Cette analyse stricte est cohérente avec la jurisprudence de la Cour de cassation, qui admet l’extension des investigations aux sociétés du groupe mais dans les limites de la mission. La cour d’appel opère ici un contrôle substantiel de la pertinence des documents demandés au regard de l’objet légal de la consultation. Elle refuse de transformer l’expertise en un outil d’investigation générale sur la stratégie du groupe, préservant ainsi la frontière entre l’information-consultation et la cogestion. Cette position est renforcée par la considération d’un “juste équilibre” entre les pouvoirs de l’employeur et les droits du CSE, évoqué en fin de motifs. La solution protège l’employeur contre des demandes qu’il jugerait dilatoires ou intrusives, mais elle peut aussi limiter la capacité du CSE à apprécier une situation économique de plus en plus déterminée au niveau groupé.

L’arrêt précise utilement les limites de l’expertise, mais sa portée reste circonscrite par les spécificités de l’espèce et laisse en suspens des questions pratiques pour les groupes internationaux.

En premier lieu, la portée de la décision est atténuée par les faits particuliers de l’affaire. La lettre de mission de l’expert était jugée “particulièrement hermétique”, et la demande semblait motivée par un contentieux parallèle sur le respect d’engagements de maintien d’activité. La cour a donc pu sanctionner un abus manifeste. Dans une hypothèse où la mission serait clairement définie et où les documents du groupe seraient indispensables pour comprendre la santé économique réelle de la filiale, une solution différente pourrait être adoptée. La décision n’interdit pas tout accès aux données consolidées ; elle le subordonne à leur utilité directe pour éclairer la situation de l’entreprise concernée dans une optique pédagogique.

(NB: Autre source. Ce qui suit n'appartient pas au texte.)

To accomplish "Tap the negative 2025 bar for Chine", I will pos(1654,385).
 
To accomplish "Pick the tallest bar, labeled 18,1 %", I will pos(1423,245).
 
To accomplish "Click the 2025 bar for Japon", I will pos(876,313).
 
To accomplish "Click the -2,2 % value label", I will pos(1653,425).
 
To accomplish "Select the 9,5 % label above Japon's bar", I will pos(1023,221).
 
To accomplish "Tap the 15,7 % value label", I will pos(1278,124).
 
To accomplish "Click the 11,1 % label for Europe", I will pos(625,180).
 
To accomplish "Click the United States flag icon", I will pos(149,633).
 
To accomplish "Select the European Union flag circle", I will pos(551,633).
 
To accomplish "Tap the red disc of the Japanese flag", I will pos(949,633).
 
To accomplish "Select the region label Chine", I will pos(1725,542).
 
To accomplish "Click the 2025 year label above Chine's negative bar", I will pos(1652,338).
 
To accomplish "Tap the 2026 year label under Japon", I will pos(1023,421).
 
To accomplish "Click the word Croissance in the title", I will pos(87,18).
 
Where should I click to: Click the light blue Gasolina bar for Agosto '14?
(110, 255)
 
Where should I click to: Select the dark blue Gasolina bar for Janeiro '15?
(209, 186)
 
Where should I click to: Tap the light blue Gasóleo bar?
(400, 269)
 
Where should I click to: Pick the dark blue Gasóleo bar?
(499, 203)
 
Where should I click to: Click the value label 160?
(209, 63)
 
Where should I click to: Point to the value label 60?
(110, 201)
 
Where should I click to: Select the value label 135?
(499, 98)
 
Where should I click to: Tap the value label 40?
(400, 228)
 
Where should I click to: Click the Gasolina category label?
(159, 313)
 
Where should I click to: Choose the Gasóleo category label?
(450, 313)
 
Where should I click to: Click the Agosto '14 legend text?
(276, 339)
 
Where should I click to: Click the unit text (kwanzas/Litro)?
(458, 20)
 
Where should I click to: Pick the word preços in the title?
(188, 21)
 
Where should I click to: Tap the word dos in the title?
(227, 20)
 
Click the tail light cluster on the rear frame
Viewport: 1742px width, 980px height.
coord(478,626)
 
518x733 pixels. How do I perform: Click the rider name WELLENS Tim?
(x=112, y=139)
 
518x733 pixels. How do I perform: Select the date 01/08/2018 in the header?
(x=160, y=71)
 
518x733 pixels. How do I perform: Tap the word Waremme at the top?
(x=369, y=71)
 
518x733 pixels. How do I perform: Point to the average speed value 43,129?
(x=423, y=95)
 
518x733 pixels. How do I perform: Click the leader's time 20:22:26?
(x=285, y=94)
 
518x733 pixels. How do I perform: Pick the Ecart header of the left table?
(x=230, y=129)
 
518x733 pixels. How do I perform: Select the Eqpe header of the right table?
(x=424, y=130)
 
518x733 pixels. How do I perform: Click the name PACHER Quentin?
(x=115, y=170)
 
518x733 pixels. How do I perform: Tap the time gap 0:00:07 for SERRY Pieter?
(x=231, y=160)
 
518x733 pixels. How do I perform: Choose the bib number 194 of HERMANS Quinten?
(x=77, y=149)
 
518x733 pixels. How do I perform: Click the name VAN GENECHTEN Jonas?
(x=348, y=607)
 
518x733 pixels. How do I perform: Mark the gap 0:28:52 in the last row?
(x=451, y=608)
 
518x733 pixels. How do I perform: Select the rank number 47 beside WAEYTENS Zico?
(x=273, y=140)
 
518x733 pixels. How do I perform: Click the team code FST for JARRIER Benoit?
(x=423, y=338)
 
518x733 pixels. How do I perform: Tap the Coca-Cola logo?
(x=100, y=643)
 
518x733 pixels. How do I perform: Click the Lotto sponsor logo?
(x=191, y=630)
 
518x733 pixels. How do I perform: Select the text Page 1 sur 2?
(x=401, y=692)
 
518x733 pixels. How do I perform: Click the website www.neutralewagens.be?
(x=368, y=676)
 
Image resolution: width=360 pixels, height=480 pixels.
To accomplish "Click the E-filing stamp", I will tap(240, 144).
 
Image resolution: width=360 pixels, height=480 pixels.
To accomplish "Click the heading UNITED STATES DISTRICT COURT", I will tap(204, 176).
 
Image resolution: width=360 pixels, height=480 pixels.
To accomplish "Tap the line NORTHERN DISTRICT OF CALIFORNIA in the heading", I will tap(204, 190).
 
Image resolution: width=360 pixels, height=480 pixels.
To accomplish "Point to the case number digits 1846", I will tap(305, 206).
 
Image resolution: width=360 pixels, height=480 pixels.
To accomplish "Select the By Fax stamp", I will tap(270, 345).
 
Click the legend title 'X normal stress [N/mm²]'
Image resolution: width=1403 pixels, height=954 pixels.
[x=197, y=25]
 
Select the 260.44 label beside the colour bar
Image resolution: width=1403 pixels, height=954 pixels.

Néanmoins, l’arrêt pose une limite importante en liant l’accès aux données du groupe à l’initiative de l’employeur, sauf à démontrer leur caractère accessoire et nécessaire. Cette approche pourrait fragiliser la position des CSE dans les groupes complexes, où la situation d’une filiale est souvent indissociable des politiques de transfert de prix ou d’impartition. La cour écarte explicitement l’argument selon lequel l’expert disposerait d’un pouvoir discrétionnaire pour sélectionner les documents, rappelant le contrôle du juge. Cette affirmation rappelle que le droit d’accès de l’expert, bien qu’étendu, n’est pas absolu. Elle offre une sécurité juridique aux employeurs tout en imposant aux CSE et à leurs experts de justifier avec précision la pertinence de chaque demande de pièces extérieures. L’équilibre trouvé est donc précautionneux, mais il risque de complexifier les procédures de consultation dans les groupes internationaux, où la transparence économique est souvent un enjeu conflictuel majeur.

Source : Cour de cassation – Base Open Data « Judilibre » & « Légifrance ».